- [Your instructions]: The data that follows should be copied out exactly.

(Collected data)
——

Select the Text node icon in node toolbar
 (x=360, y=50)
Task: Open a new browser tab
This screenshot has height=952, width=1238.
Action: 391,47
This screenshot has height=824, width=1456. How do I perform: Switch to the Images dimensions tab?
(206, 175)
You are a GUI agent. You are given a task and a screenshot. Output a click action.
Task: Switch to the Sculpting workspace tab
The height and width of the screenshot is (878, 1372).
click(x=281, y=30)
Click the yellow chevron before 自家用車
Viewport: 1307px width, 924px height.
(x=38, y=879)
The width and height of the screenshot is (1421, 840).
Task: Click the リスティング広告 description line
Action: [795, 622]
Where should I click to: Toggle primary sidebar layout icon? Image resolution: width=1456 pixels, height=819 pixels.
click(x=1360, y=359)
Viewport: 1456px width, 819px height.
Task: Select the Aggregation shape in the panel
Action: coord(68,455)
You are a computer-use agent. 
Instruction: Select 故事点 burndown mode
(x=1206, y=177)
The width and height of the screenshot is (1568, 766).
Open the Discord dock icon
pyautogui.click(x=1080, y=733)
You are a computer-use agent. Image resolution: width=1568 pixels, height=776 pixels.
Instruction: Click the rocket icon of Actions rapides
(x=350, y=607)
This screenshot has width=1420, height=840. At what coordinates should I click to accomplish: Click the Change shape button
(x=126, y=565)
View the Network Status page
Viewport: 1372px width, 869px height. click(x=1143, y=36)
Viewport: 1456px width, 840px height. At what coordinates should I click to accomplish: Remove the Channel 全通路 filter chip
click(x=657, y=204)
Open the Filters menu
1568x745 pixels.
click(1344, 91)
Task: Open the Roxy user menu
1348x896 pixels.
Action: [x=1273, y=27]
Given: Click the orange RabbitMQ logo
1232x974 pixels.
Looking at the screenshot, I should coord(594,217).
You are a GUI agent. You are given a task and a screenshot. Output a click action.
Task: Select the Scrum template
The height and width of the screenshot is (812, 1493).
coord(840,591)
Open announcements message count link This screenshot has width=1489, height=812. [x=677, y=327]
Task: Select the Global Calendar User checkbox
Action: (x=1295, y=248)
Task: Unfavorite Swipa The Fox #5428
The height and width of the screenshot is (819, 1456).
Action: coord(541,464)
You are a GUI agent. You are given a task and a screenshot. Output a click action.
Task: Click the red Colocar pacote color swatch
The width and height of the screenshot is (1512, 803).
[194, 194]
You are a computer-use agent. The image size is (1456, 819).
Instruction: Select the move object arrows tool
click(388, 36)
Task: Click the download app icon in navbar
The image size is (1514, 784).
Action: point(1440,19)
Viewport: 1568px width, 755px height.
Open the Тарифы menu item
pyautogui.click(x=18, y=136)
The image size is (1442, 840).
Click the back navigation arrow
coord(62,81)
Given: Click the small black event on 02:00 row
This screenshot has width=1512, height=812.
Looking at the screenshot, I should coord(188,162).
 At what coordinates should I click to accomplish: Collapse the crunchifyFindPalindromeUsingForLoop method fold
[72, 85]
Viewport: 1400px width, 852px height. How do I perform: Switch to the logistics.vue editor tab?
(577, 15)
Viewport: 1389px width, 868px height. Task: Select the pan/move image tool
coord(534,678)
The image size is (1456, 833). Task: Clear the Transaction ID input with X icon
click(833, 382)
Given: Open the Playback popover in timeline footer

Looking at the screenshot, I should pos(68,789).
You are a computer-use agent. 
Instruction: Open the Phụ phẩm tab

——

- [Output]:
Select the Text node icon in node toolbar
 (x=360, y=50)
Task: Open a new browser tab
This screenshot has height=952, width=1238.
Action: 391,47
This screenshot has height=824, width=1456. How do I perform: Switch to the Images dimensions tab?
(206, 175)
You are a GUI agent. You are given a task and a screenshot. Output a click action.
Task: Switch to the Sculpting workspace tab
The height and width of the screenshot is (878, 1372).
click(x=281, y=30)
Click the yellow chevron before 自家用車
Viewport: 1307px width, 924px height.
(x=38, y=879)
The width and height of the screenshot is (1421, 840).
Task: Click the リスティング広告 description line
Action: [795, 622]
Where should I click to: Toggle primary sidebar layout icon? Image resolution: width=1456 pixels, height=819 pixels.
click(x=1360, y=359)
Viewport: 1456px width, 819px height.
Task: Select the Aggregation shape in the panel
Action: coord(68,455)
You are a computer-use agent. 
Instruction: Select 故事点 burndown mode
(x=1206, y=177)
The width and height of the screenshot is (1568, 766).
Open the Discord dock icon
pyautogui.click(x=1080, y=733)
You are a computer-use agent. Image resolution: width=1568 pixels, height=776 pixels.
Instruction: Click the rocket icon of Actions rapides
(x=350, y=607)
This screenshot has width=1420, height=840. At what coordinates should I click to accomplish: Click the Change shape button
(x=126, y=565)
View the Network Status page
Viewport: 1372px width, 869px height. click(x=1143, y=36)
Viewport: 1456px width, 840px height. At what coordinates should I click to accomplish: Remove the Channel 全通路 filter chip
click(x=657, y=204)
Open the Filters menu
1568x745 pixels.
click(1344, 91)
Task: Open the Roxy user menu
1348x896 pixels.
Action: [x=1273, y=27]
Given: Click the orange RabbitMQ logo
1232x974 pixels.
Looking at the screenshot, I should coord(594,217).
You are a GUI agent. You are given a task and a screenshot. Output a click action.
Task: Select the Scrum template
The height and width of the screenshot is (812, 1493).
coord(840,591)
Open announcements message count link This screenshot has width=1489, height=812. [x=677, y=327]
Task: Select the Global Calendar User checkbox
Action: (x=1295, y=248)
Task: Unfavorite Swipa The Fox #5428
The height and width of the screenshot is (819, 1456).
Action: coord(541,464)
You are a GUI agent. You are given a task and a screenshot. Output a click action.
Task: Click the red Colocar pacote color swatch
The width and height of the screenshot is (1512, 803).
[194, 194]
You are a computer-use agent. The image size is (1456, 819).
Instruction: Select the move object arrows tool
click(388, 36)
Task: Click the download app icon in navbar
The image size is (1514, 784).
Action: point(1440,19)
Viewport: 1568px width, 755px height.
Open the Тарифы menu item
pyautogui.click(x=18, y=136)
The image size is (1442, 840).
Click the back navigation arrow
coord(62,81)
Given: Click the small black event on 02:00 row
This screenshot has width=1512, height=812.
Looking at the screenshot, I should coord(188,162).
 At what coordinates should I click to accomplish: Collapse the crunchifyFindPalindromeUsingForLoop method fold
[72, 85]
Viewport: 1400px width, 852px height. How do I perform: Switch to the logistics.vue editor tab?
(577, 15)
Viewport: 1389px width, 868px height. Task: Select the pan/move image tool
coord(534,678)
The image size is (1456, 833). Task: Clear the Transaction ID input with X icon
click(833, 382)
Given: Open the Playback popover in timeline footer

Looking at the screenshot, I should pos(68,789).
You are a computer-use agent. 
Instruction: Open the Phụ phẩm tab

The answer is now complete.